▶ **What is required**: Exact copy, pictures excluded: set down only the lines from the one with "You are a GUI" through the end of the entries, keeping both end lines.

Exercise material START

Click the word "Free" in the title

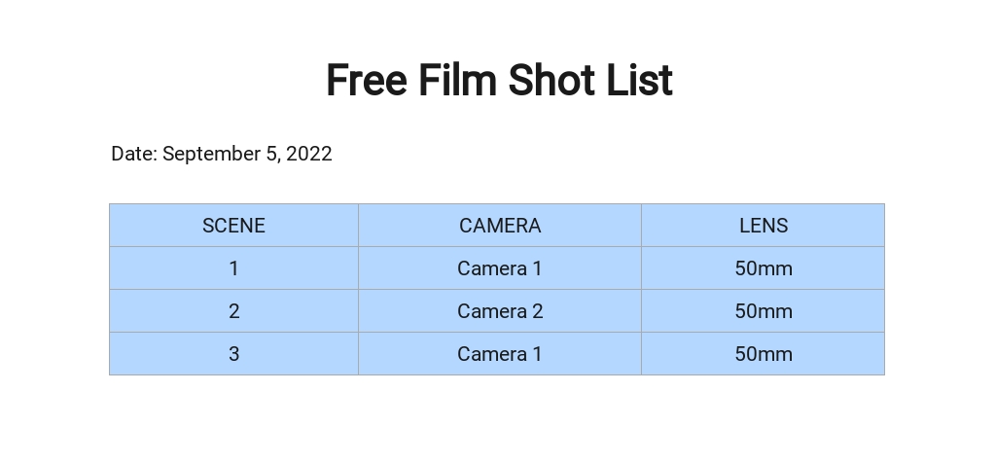366,81
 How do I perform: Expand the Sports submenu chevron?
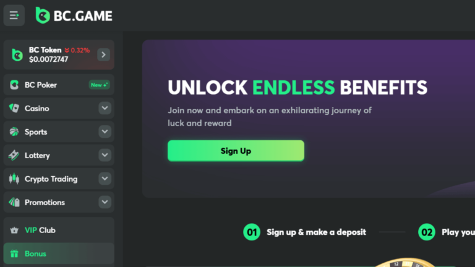[x=105, y=132]
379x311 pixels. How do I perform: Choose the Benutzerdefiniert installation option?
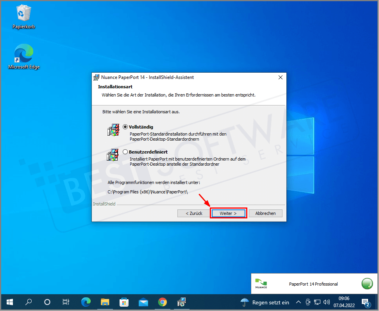(x=125, y=152)
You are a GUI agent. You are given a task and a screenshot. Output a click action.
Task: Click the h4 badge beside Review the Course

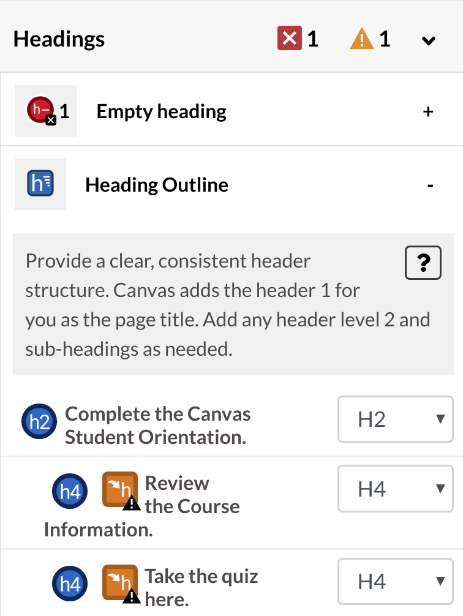pyautogui.click(x=70, y=491)
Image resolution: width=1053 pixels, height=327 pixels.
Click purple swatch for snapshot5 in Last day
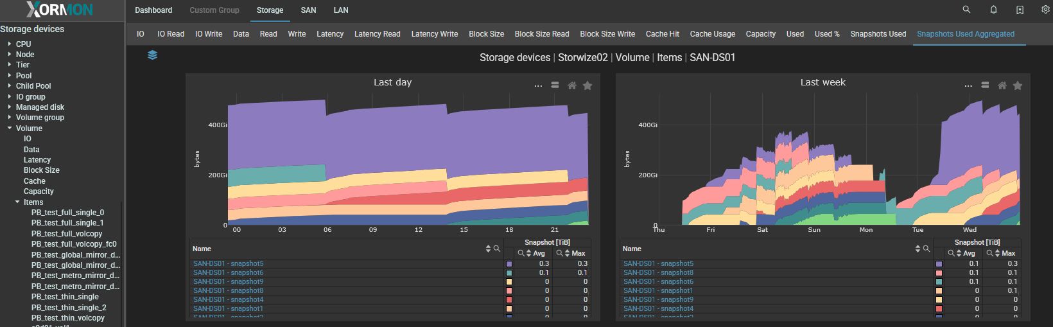[509, 264]
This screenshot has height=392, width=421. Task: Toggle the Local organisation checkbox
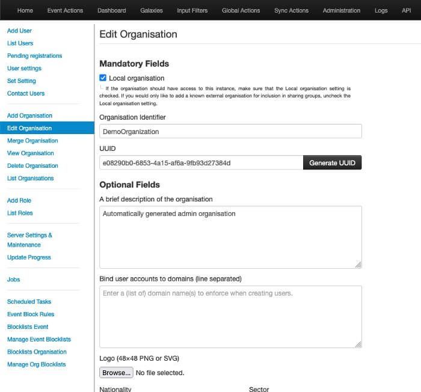[103, 78]
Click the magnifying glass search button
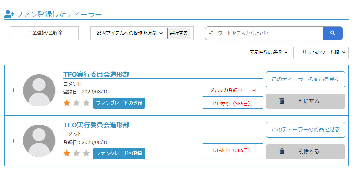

Exercise material END

▶ **Task result**:
You are a GUI agent. You are given a task and a screenshot. Output a click action.
Task: Click the h4 badge beside Review the Course

pyautogui.click(x=70, y=491)
Image resolution: width=1053 pixels, height=327 pixels.
Click purple swatch for snapshot5 in Last day
[509, 264]
This screenshot has height=392, width=421. Task: Toggle the Local organisation checkbox
[103, 78]
Click the magnifying glass search button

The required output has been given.